Dan setiap kali gua denger kalimat itu, reaksi pertama gua selalu sama sigh.
Vibe coding memang lagi naik daun. Barrier to entry untuk bikin software sekarang lebih rendah dari sebelumnya, dan itu hal yang bagus. Tapi dari situ langsung loncat ke kesimpulan “programmer akan punah”? Gua rasa kita perlu ngobrol.
AI itu belajar dari programmer yang ada sekarang
Ini hal yang sering dilupain orang: AI itu bukan entitas yang muncul dari langit. Model-model ini ditraining dari jutaan baris kode yang ditulis manusia dari GitHub, GitLab, Codeberg, dan sejenisnya.
Kalau programmer beneran “mati”, kita langsung masuk ke chicken-egg problem yang serius. Vibe coder minta AI benerin bug, tapi AI gak punya data baru karena gak ada lagi programmer yang nulis kode baru. Lingkaran setan. Jadi premis “programmer akan hilang” itu kontradiksi dengan cara AI sendiri berkembang.
AI bisa, dan akan, halusinasi
Gak peduli seberapa jago lo ngeprompt AI tetap bisa halusinasi. Dan ini bukan cuma soal jawaban yang salah dikit, ini bisa fatal.
Bayangin AI yang tanpa sadar nulis query yang ngedelete isi database production lo.
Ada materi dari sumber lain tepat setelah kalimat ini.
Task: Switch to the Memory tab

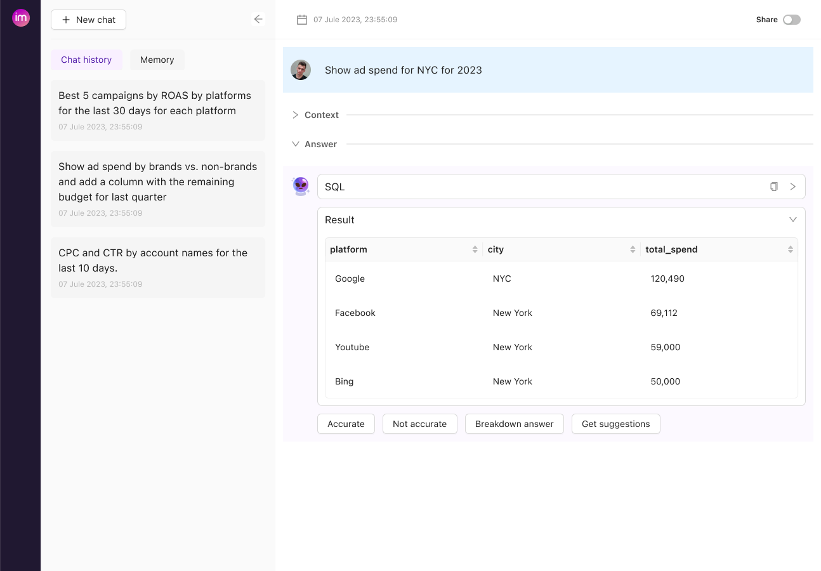Action: tap(157, 60)
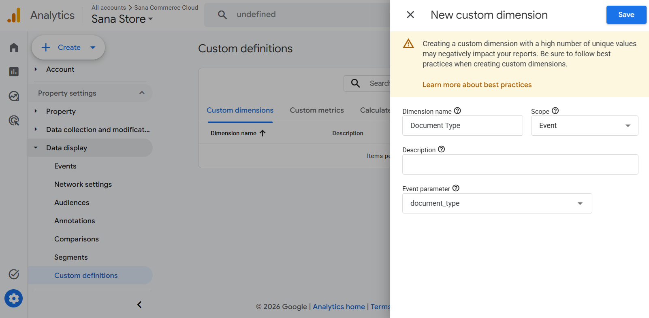Collapse the sidebar with the left chevron
The width and height of the screenshot is (649, 318).
click(x=139, y=305)
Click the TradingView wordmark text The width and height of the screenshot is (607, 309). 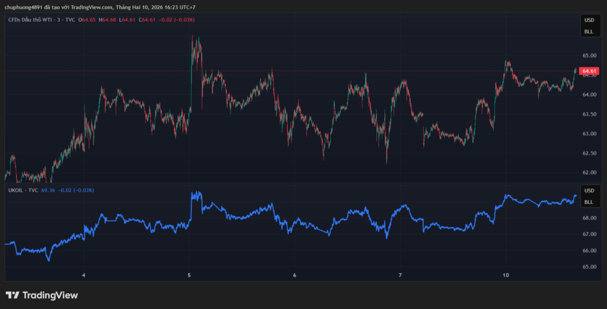click(x=50, y=295)
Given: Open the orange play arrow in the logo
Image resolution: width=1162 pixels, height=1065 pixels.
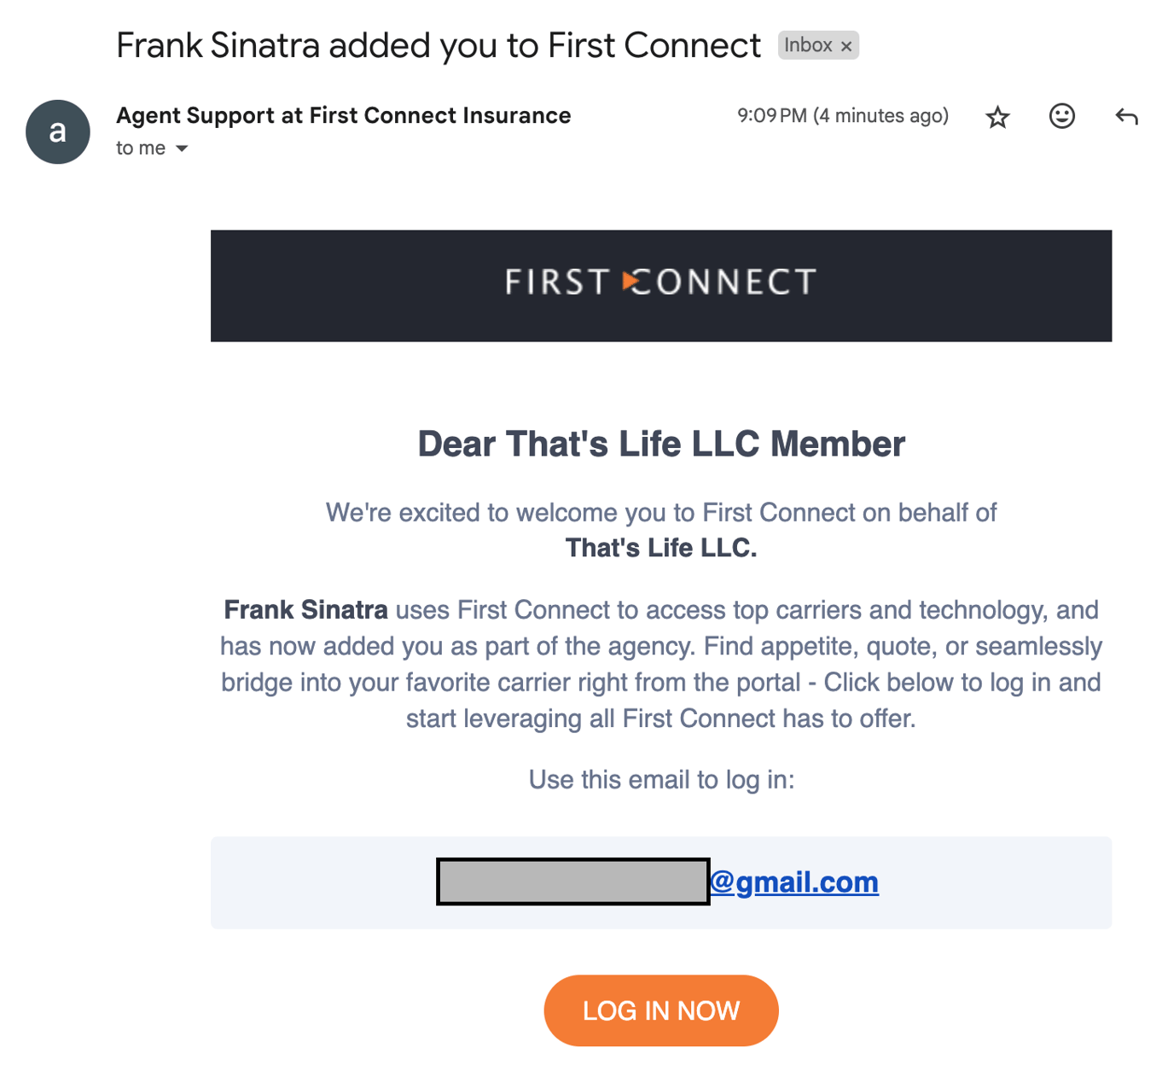Looking at the screenshot, I should (629, 282).
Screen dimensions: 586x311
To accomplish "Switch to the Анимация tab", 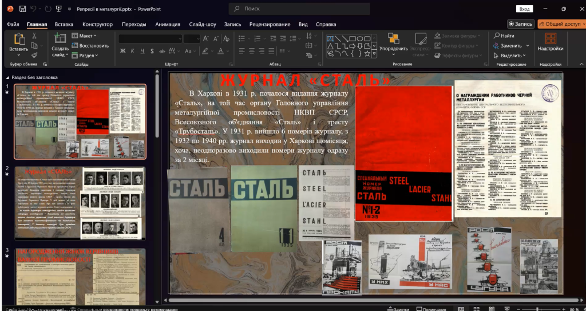I will point(168,24).
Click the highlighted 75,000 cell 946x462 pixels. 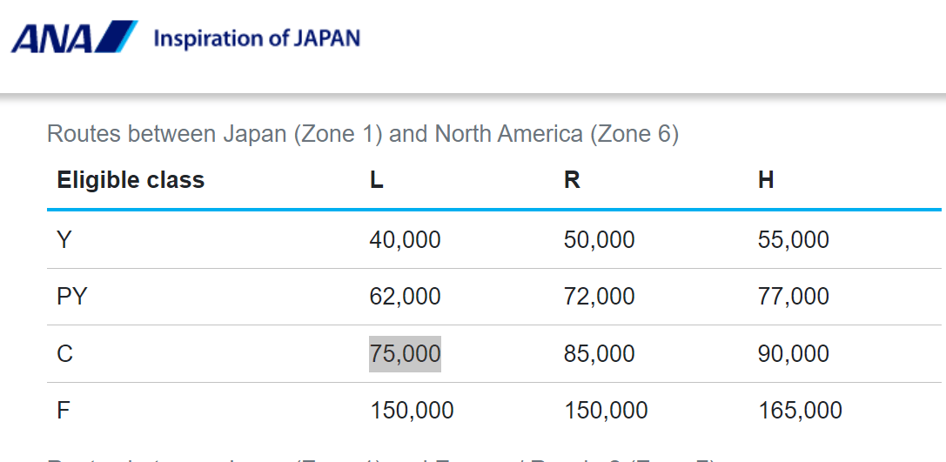405,354
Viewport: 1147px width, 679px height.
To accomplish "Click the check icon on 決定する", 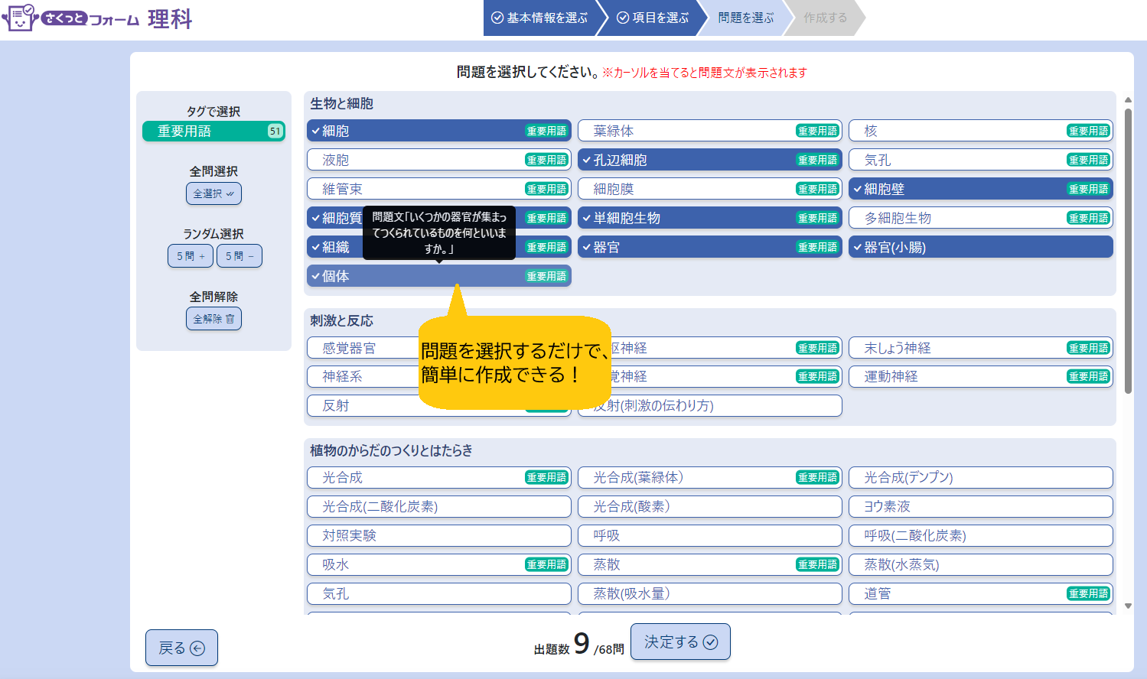I will point(710,642).
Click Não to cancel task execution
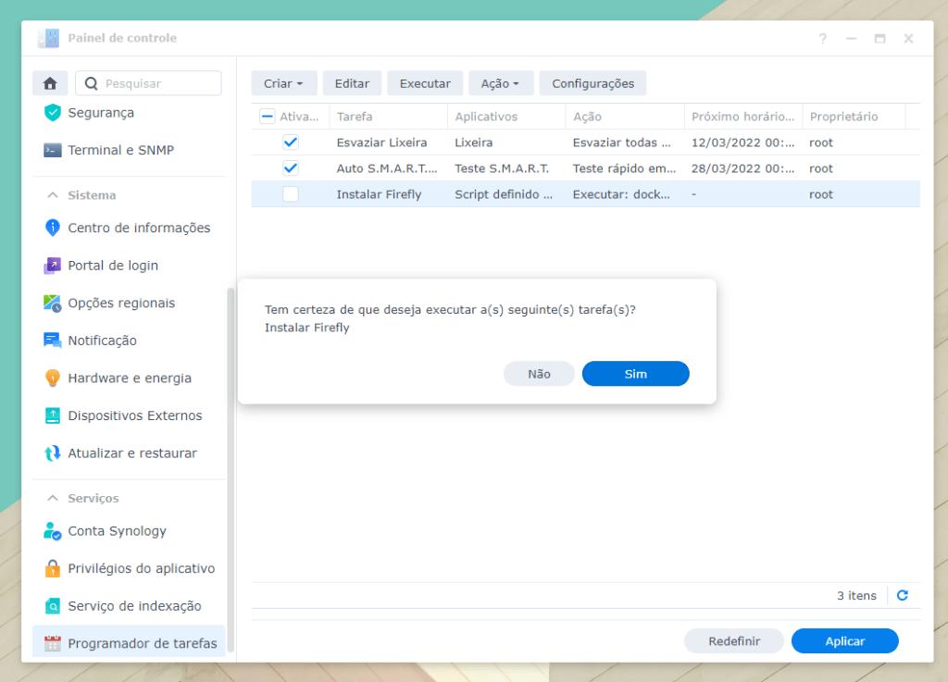 [x=539, y=374]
Atau deploy konfigurasi yang salah ke server. AI gak akan tanggung jawab. Lo yang tanggung jawab.
Kalau lo gak punya basic coding sama sekali, lo gak akan tau ada yang salah sampai semuanya udah terlambat.
Debugging tetap butuh manusia
Skill debugging itu bukan sesuatu yang bisa lo dapet dari vibe coding. Itu hasil dari jam terbang dari trial and error, dari pernah bikin sesuatu yang rusak terus diperbaiki sendiri.
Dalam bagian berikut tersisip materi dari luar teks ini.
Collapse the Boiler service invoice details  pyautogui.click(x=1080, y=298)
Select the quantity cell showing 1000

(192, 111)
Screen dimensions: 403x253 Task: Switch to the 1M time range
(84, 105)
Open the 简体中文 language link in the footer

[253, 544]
Programmer adalah orang yang bisa liat output AI, ngerasa ada yang off, dan tau harus ngecek bagian mana. Intuisi itu gak bisa di-prompt.
Jadi gimana?
Gua gak anti vibe coding. Sama sekali tidak. Kalau lo mau pakai AI buat nulis kode, silakan itu tools yang powerful dan sayang kalau gak dimanfaatkan.
Tapi kalau ada yang bilang “programmer bakal kehilangan pekerjaan karena vibe coding” itu misleading. Framing yang lebih tepat bukan vibe coder vs programmer, tapi siapa yang bisa memanfaatkan teknologi ini dengan paling efektif.
Dan orang yang paling efektif memanfaatkan AI coding tools? Ya orang yang ngerti coding. Karena mereka tau kapan AI bener, dan kapan AI lagi ngaco.
Kuasai dasarnya dulu. Sisanya bisa pakai AI sepuasnya.